Astronomers have successfully created the first realistic virtual universe using a computer simulation called "Illustris," which can recreate 13 billion years of cosmic evolution in a cube 350 million light-years on a side with unprecedented resolution.
Lead author Mark Vogelsberger (MIT/Harvard-Smithsonian Center for Astrophysics), who conducted the work in collaboration with researchers at several institutions, including the Heidelberg Institute for Theoretical Studies in Germany, said until now, no single simulation was able to reproduce the universe on both large and small scales simultaneously.
Illustris employs a sophisticated computer program to recreate the evolution of the universe in high fidelity. It includes both normal matter and dark matter using 12 billion 3-D "pixels," or resolution elements.
The team dedicated five years to developing the Illustris program. The actual calculations took 3 months of "run time," using a total of 8,000 CPUs running in parallel. If they had used an average desktop computer, the calculations would have taken more than 2,000 years to complete.

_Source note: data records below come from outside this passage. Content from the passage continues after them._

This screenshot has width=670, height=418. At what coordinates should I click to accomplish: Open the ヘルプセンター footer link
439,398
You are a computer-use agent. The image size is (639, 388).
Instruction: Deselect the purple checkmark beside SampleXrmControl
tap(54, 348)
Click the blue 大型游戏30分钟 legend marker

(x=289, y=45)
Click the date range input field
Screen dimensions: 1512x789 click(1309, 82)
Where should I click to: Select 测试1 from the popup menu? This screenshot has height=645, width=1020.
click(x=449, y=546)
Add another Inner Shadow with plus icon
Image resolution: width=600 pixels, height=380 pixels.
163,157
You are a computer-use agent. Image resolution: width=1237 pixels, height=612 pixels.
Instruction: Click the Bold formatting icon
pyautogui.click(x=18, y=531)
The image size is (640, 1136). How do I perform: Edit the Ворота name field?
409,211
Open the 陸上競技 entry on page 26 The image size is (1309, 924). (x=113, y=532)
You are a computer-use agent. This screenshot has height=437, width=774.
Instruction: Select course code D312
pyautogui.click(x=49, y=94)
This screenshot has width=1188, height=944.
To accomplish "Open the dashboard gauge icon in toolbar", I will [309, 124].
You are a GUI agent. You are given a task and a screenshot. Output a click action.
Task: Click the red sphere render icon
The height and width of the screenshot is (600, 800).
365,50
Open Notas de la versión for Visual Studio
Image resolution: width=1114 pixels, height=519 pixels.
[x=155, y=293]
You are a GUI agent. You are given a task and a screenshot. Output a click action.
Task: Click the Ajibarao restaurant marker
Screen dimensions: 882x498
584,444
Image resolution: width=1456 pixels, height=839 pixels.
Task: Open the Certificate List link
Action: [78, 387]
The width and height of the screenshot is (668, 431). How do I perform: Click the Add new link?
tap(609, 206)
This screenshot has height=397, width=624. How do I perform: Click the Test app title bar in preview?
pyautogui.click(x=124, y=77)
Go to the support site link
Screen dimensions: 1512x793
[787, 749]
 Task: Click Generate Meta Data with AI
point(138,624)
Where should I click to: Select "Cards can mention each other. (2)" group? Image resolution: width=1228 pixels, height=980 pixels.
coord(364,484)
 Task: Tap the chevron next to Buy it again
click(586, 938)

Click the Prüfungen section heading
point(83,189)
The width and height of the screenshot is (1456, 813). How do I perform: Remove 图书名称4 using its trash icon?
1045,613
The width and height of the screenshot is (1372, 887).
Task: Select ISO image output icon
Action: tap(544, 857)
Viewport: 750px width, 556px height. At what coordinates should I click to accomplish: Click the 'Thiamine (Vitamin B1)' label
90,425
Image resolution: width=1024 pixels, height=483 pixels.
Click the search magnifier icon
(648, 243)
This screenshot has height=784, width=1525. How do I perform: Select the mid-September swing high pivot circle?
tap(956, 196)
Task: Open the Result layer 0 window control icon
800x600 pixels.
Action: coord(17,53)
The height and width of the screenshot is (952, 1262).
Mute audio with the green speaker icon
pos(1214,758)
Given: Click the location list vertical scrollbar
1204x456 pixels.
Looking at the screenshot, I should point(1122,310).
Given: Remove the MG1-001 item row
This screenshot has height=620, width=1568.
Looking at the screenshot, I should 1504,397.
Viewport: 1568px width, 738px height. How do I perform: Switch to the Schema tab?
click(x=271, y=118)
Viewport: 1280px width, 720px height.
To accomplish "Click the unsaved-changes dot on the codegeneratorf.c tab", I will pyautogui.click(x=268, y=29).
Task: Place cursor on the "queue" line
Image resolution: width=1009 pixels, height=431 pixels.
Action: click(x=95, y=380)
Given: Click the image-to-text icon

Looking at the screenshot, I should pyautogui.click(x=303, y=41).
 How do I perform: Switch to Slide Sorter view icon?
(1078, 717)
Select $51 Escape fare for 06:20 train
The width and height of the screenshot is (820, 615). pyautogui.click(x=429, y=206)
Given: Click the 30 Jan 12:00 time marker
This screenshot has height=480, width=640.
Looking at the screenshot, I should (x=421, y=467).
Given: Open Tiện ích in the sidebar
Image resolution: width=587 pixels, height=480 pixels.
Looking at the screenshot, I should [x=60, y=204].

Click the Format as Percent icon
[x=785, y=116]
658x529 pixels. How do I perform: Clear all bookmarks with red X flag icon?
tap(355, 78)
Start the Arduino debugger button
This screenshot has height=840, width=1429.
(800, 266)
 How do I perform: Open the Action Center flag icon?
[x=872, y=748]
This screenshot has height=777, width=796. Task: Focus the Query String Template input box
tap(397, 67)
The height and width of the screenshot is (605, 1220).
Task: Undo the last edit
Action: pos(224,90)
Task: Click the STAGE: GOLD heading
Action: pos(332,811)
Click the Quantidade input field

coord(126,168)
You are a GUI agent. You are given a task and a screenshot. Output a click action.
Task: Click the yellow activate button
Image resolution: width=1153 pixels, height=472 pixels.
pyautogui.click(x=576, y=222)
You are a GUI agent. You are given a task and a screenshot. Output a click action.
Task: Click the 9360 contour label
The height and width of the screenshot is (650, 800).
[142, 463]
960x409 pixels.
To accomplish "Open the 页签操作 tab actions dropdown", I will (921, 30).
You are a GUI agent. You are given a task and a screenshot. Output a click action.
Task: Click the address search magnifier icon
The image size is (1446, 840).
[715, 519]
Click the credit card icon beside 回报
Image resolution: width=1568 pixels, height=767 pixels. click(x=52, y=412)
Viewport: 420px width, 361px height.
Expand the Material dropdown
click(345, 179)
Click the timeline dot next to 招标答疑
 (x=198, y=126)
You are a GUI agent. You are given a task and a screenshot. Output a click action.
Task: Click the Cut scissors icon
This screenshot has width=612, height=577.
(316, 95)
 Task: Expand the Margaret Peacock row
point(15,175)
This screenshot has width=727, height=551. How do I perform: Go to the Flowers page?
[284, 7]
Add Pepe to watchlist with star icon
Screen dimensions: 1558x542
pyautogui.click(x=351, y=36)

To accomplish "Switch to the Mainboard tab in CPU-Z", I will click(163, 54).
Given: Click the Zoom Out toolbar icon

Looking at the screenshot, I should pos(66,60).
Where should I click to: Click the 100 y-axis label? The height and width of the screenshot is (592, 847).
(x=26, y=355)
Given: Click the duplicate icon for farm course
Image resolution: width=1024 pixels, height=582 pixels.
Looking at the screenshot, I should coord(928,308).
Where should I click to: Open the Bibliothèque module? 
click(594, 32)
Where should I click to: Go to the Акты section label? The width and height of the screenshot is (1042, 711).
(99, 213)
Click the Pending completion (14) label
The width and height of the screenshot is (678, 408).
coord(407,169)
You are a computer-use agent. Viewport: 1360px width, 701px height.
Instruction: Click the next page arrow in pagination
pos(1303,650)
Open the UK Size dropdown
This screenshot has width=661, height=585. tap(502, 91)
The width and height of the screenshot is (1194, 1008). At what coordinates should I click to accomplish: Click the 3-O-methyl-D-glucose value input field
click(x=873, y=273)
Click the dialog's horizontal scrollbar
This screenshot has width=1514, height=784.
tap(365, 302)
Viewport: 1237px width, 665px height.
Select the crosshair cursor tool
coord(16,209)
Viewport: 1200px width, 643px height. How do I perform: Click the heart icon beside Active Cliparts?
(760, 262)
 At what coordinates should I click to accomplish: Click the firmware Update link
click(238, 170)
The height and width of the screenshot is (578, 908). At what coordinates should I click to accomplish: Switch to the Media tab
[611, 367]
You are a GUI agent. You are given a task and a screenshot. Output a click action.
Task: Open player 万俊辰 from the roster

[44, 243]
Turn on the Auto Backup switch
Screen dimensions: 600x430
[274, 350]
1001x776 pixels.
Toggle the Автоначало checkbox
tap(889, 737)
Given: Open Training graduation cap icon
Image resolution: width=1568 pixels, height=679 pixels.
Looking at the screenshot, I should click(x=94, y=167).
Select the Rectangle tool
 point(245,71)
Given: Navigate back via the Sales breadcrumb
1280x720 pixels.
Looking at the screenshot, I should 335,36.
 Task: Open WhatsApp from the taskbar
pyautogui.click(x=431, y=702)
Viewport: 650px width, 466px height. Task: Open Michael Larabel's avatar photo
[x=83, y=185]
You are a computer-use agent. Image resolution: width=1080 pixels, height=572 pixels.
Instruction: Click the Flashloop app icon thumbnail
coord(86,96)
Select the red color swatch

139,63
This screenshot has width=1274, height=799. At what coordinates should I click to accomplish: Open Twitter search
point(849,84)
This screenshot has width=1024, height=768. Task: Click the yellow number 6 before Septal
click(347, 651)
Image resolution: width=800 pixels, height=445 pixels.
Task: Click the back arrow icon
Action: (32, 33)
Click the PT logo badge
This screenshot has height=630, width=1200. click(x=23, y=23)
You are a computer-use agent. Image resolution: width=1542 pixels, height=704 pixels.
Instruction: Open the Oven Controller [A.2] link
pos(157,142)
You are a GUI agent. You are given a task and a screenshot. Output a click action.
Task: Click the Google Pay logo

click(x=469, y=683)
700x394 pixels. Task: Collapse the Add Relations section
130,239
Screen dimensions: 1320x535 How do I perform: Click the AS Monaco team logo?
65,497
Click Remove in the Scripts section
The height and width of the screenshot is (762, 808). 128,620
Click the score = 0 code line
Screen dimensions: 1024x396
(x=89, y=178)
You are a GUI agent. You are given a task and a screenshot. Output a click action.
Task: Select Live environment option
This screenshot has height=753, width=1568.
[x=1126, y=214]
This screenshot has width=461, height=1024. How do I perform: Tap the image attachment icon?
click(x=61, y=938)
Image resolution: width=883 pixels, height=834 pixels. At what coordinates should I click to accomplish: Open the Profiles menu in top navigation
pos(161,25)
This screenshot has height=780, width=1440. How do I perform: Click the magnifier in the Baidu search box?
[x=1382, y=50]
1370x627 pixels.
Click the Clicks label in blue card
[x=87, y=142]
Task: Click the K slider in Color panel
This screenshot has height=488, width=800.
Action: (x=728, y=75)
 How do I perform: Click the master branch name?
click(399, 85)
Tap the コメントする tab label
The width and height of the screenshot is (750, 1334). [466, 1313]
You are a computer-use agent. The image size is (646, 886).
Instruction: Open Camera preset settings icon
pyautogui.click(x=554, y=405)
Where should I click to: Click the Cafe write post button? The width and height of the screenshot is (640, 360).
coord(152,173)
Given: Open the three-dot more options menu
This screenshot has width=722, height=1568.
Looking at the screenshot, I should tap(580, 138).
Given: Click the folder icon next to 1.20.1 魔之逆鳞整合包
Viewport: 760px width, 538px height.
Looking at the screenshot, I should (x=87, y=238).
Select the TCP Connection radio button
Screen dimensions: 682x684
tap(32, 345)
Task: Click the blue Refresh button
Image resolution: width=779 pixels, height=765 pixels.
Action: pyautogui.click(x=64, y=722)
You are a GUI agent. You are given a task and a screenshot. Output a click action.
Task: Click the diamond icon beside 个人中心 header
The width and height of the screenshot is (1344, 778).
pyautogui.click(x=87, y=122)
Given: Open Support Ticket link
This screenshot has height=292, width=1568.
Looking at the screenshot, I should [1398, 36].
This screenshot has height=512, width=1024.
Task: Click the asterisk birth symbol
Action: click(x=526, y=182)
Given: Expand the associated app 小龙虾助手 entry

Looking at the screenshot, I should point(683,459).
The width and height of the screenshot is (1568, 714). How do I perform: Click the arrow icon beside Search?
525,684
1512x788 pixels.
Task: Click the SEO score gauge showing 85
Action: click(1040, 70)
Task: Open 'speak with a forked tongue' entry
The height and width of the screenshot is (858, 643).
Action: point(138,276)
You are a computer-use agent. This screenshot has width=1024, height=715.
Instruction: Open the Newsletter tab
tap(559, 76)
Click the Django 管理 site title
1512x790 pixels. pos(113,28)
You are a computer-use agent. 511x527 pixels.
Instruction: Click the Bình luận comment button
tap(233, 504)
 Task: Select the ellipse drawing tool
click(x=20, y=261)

The computer simulation began a mere 12 million years after the Big Bang. When it reached the present day, astronomers counted more than 41,000 galaxies in the cube of simulated space.
Importantly, Illustris yielded a realistic mix of spiral galaxies like the Milky Way and football-shaped elliptical galaxies. It also recreated large-scale structures like galaxy clusters and the bubbles and voids of the cosmic web. On the small scale, it accurately recreated the chemistries of individual galaxies.
Since light travels at a fixed speed, the farther away astronomers look, the farther back in time they can see. A galaxy one billion light-years away is seen as it was a billion years ago. Telescopes like Hubble can give us views of the early universe by looking to greater distances. However, astronomers can't use Hubble to follow the evolution of a single galaxy over time.
The results are set to be published in the journal Nature.